→ **WHAT IS EXPECTED**: Could you turn the records into a JSON list of strings, starting with the line that contains "Task: Delete Codex" and going on through the line that contains "point(54,509)"? Use one string per line, skip blank lines, and leave the pictures out.

→ **INPUT MATERIAL**:
* Begin *
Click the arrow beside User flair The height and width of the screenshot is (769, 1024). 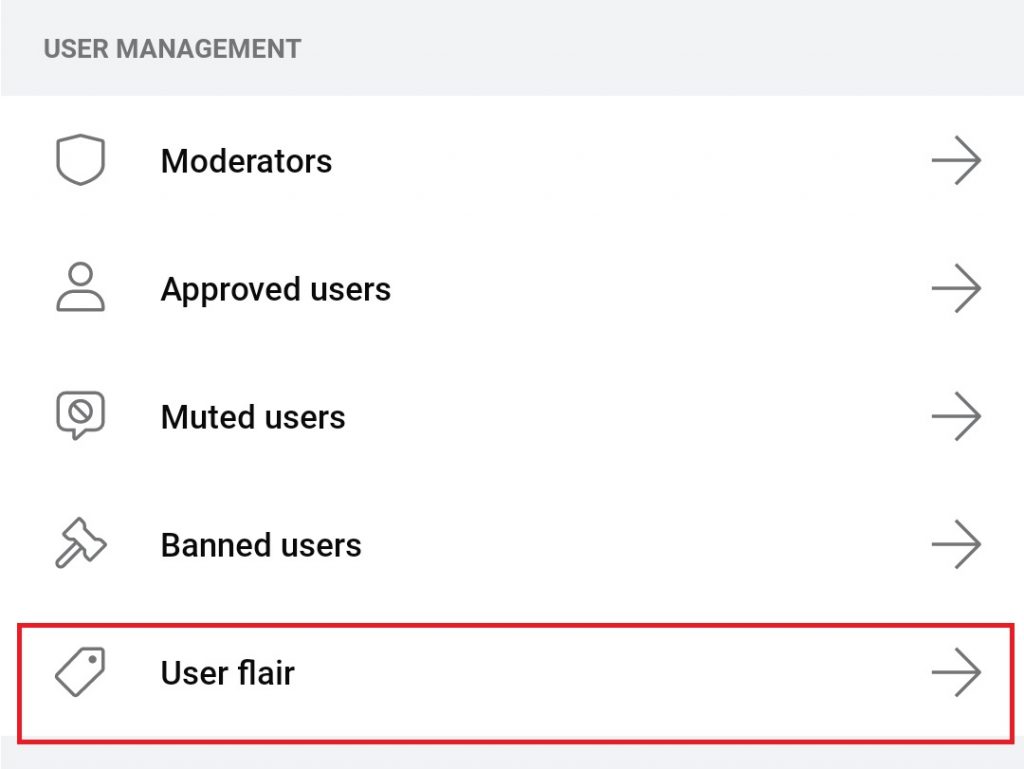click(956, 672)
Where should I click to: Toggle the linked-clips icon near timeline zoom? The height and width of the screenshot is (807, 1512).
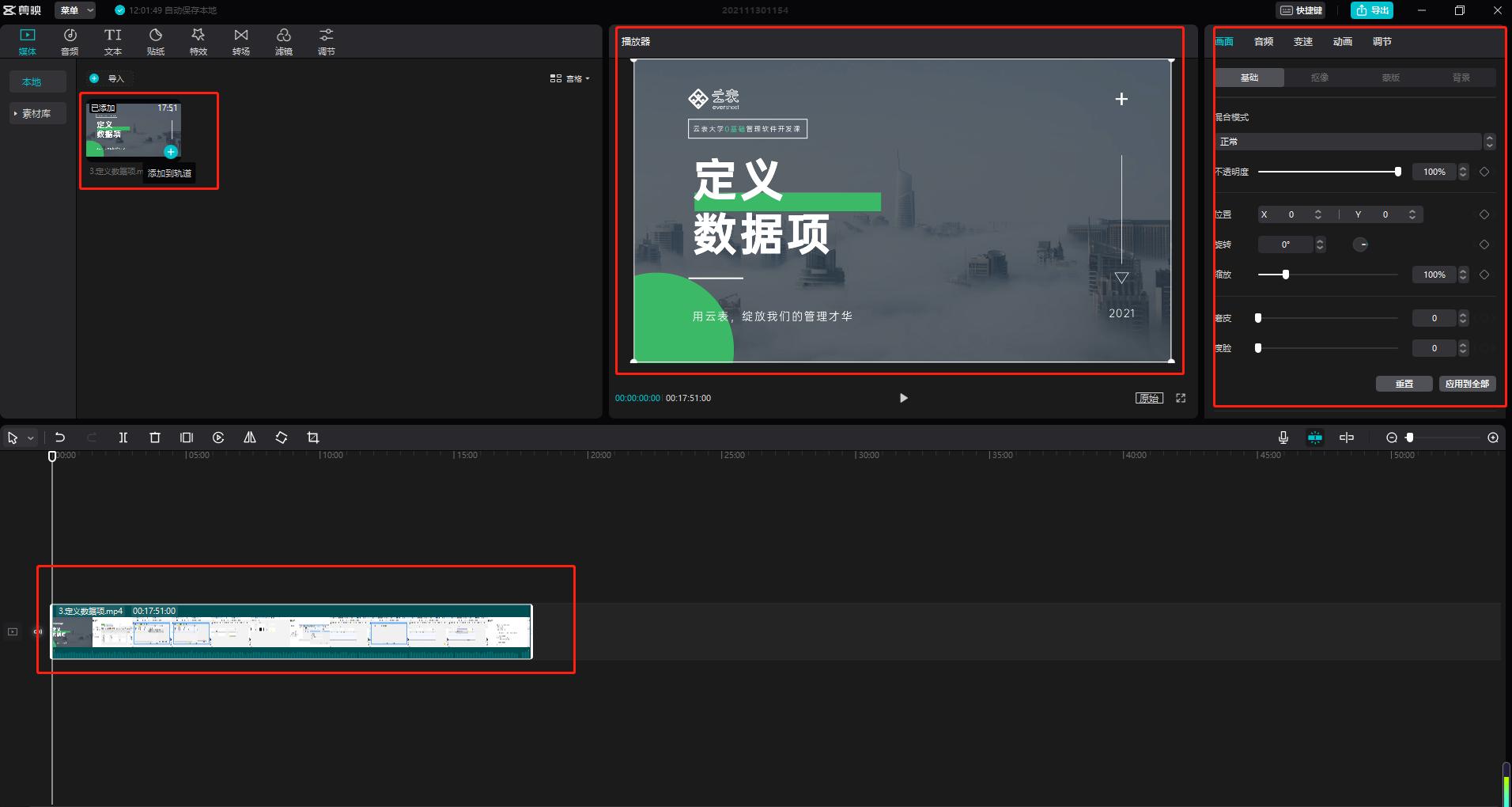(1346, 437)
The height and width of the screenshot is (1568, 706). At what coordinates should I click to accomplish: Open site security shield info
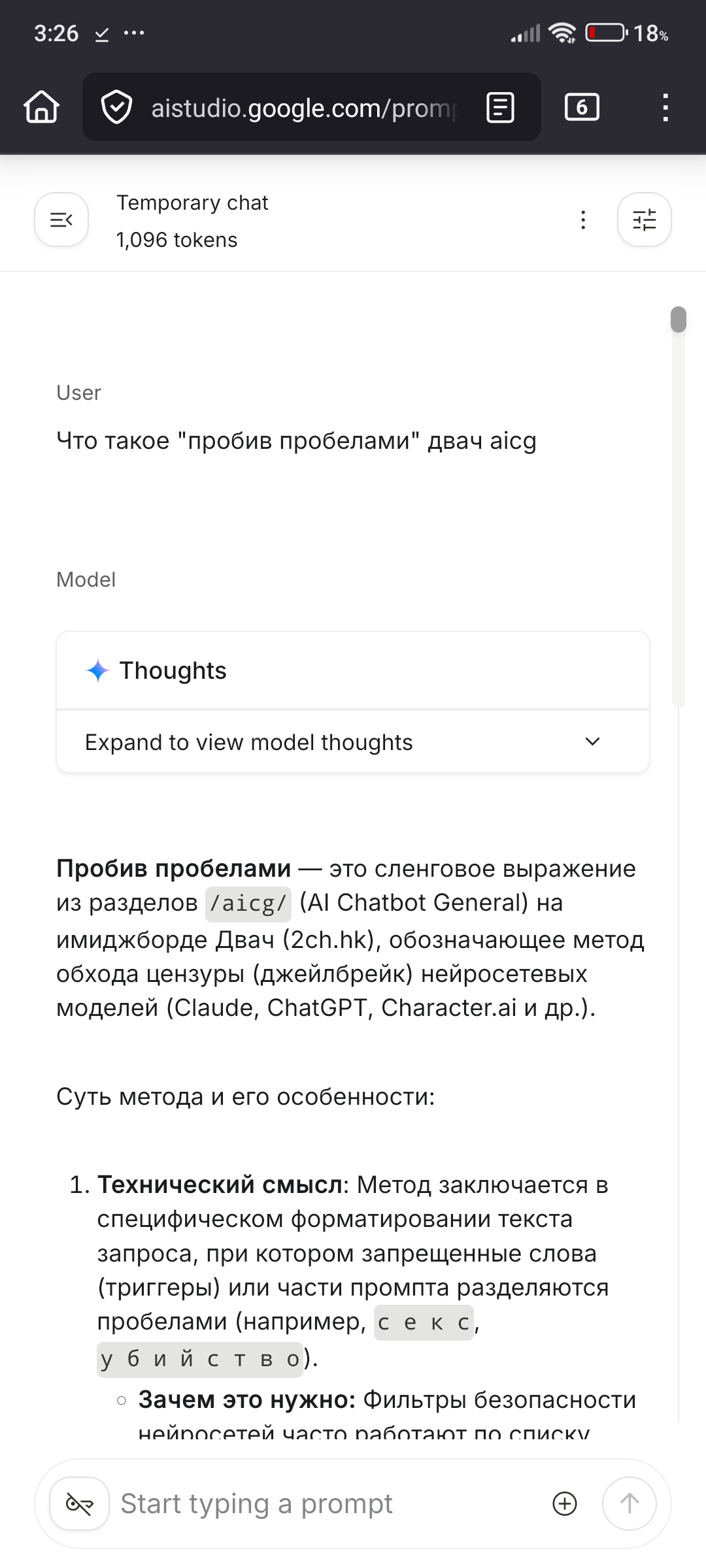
* End *
* Begin *
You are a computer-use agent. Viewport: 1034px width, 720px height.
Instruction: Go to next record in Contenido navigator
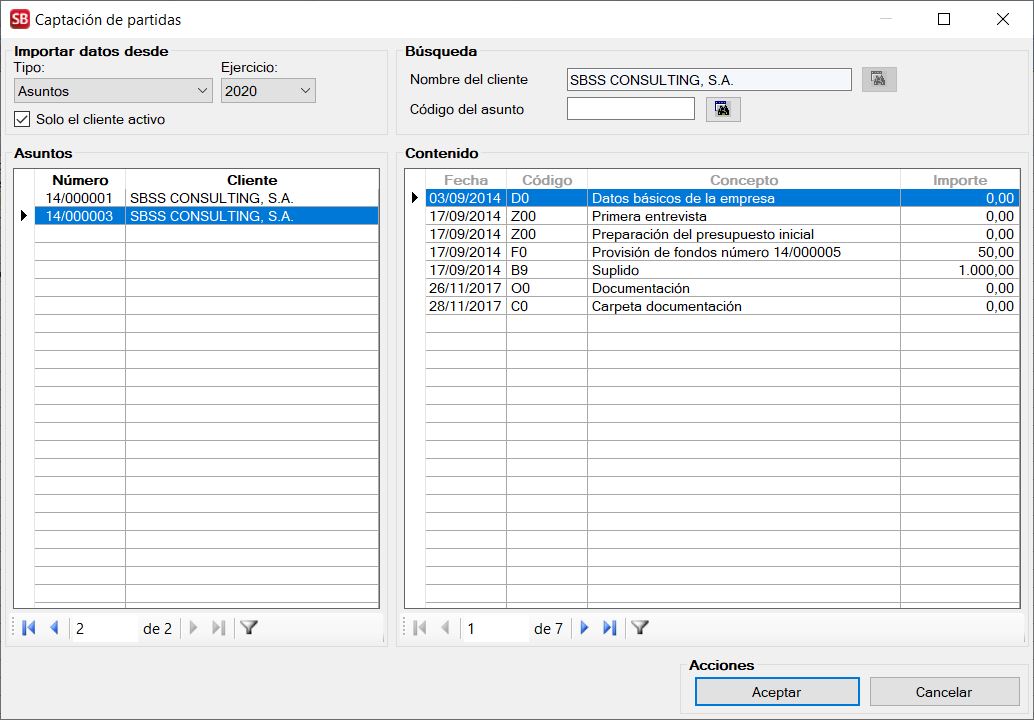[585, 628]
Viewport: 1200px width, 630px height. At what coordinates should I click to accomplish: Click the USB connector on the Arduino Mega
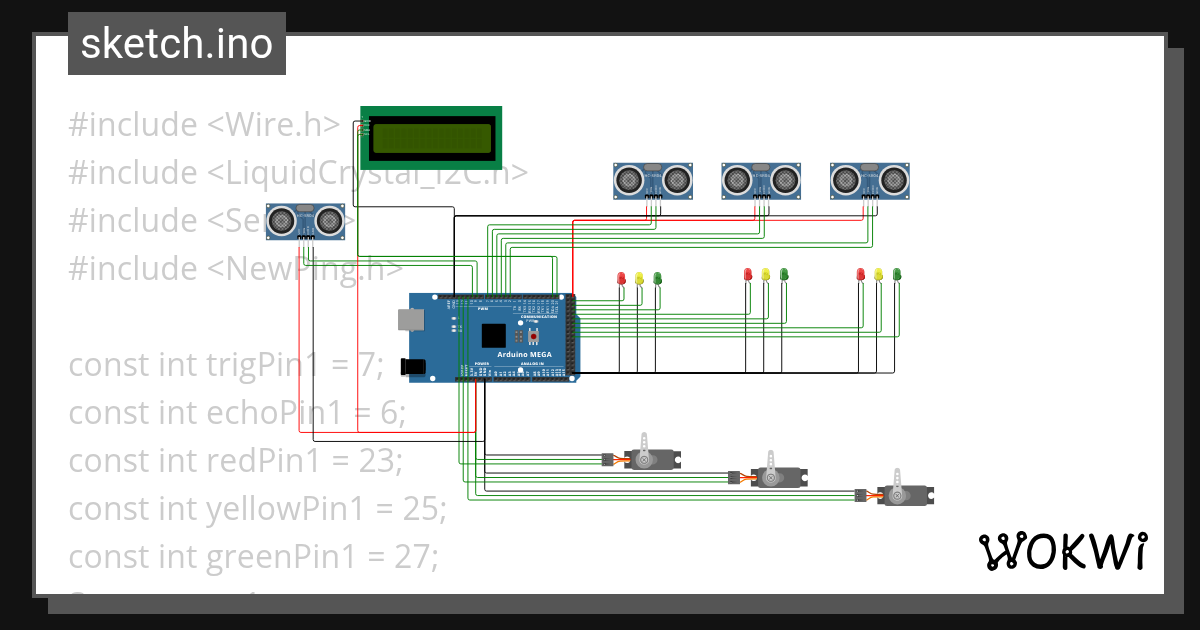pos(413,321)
* End *
* Begin *
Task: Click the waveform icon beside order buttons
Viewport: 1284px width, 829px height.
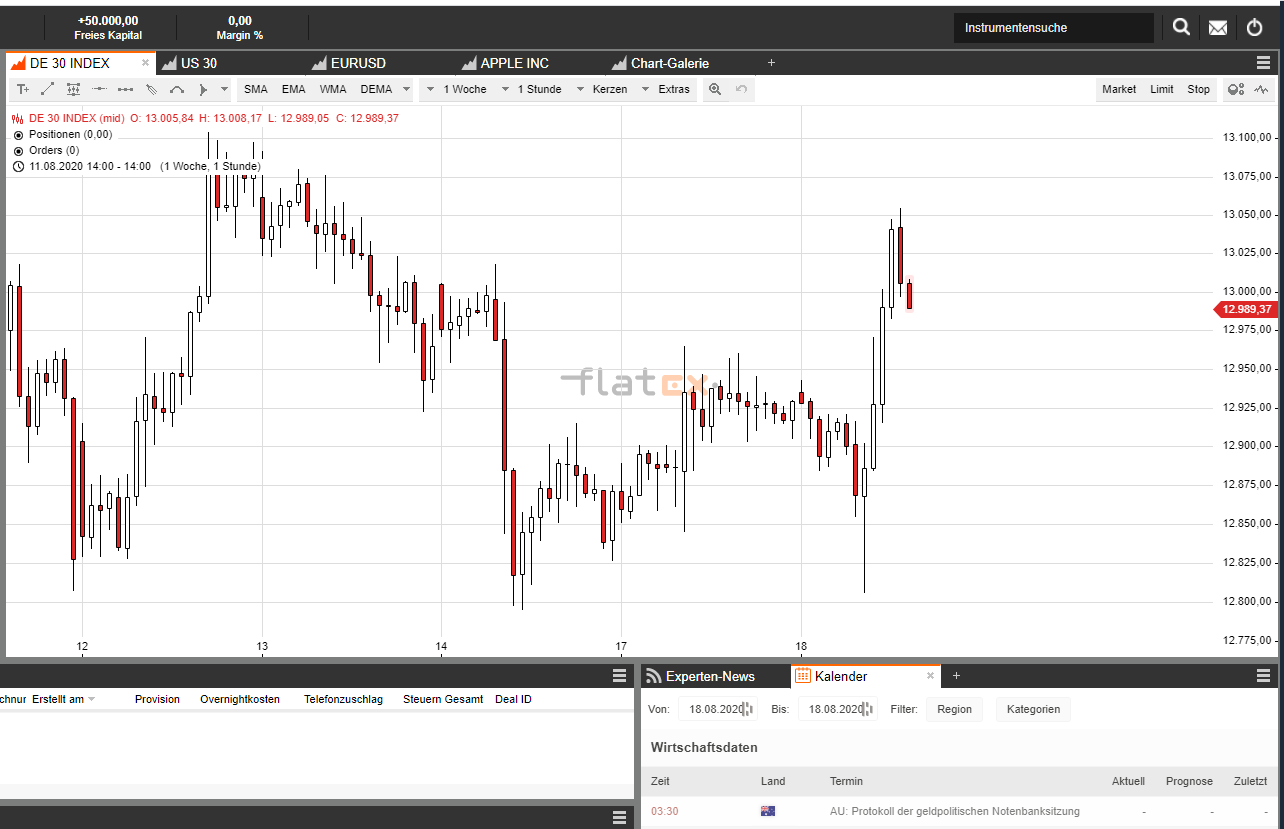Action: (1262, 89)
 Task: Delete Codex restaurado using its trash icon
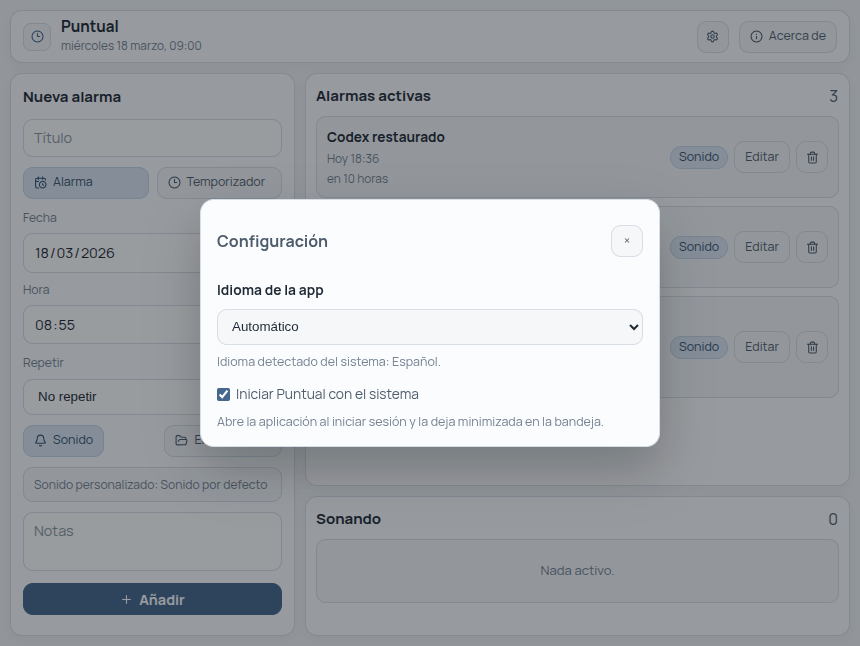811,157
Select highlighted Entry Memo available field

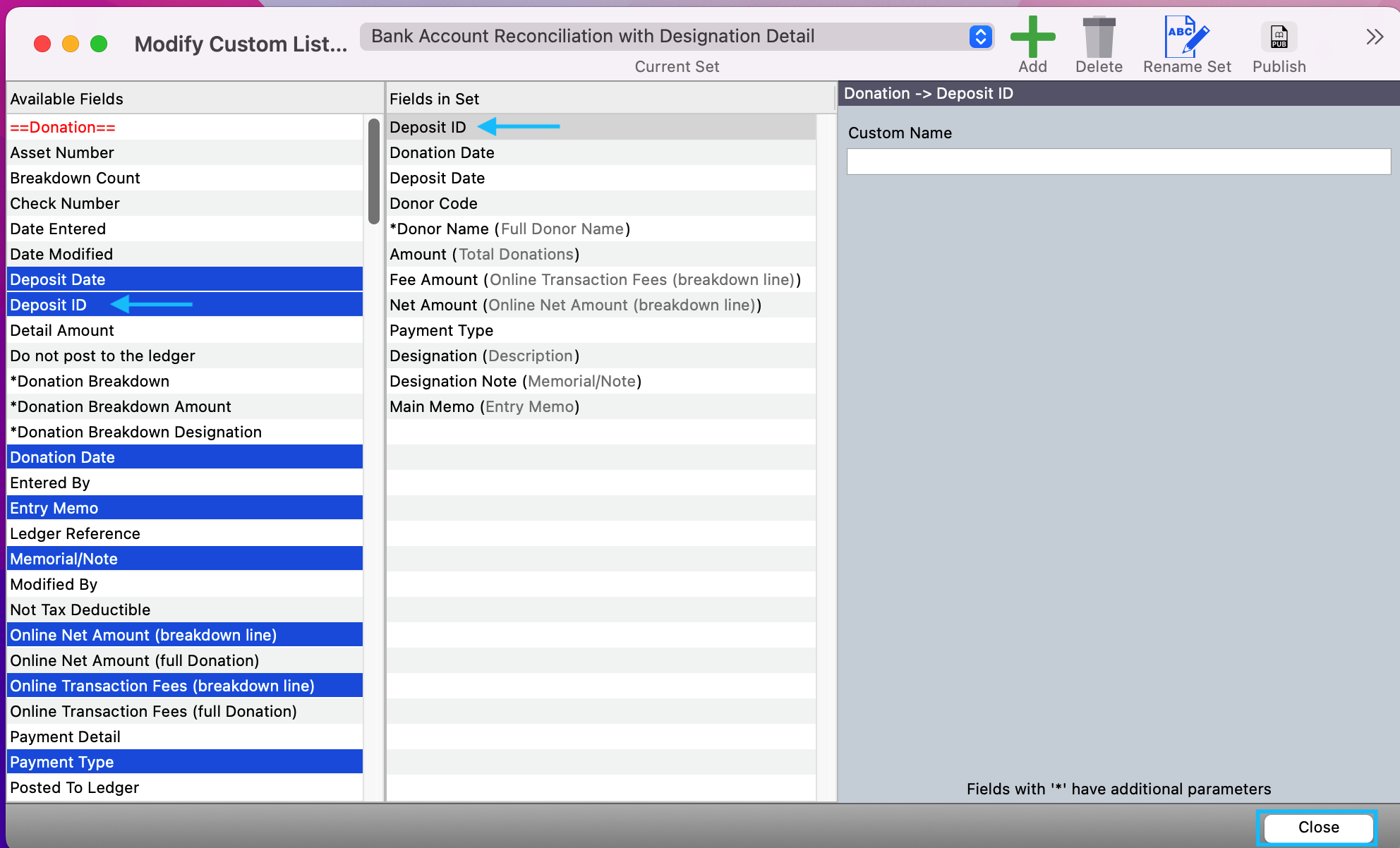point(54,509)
* End *
→ **SOLUTION FOR THIS PROBLEM**:
[
  " Task: Delete Codex restaurado using its trash icon",
  "811,157",
  "Select highlighted Entry Memo available field",
  "point(54,509)"
]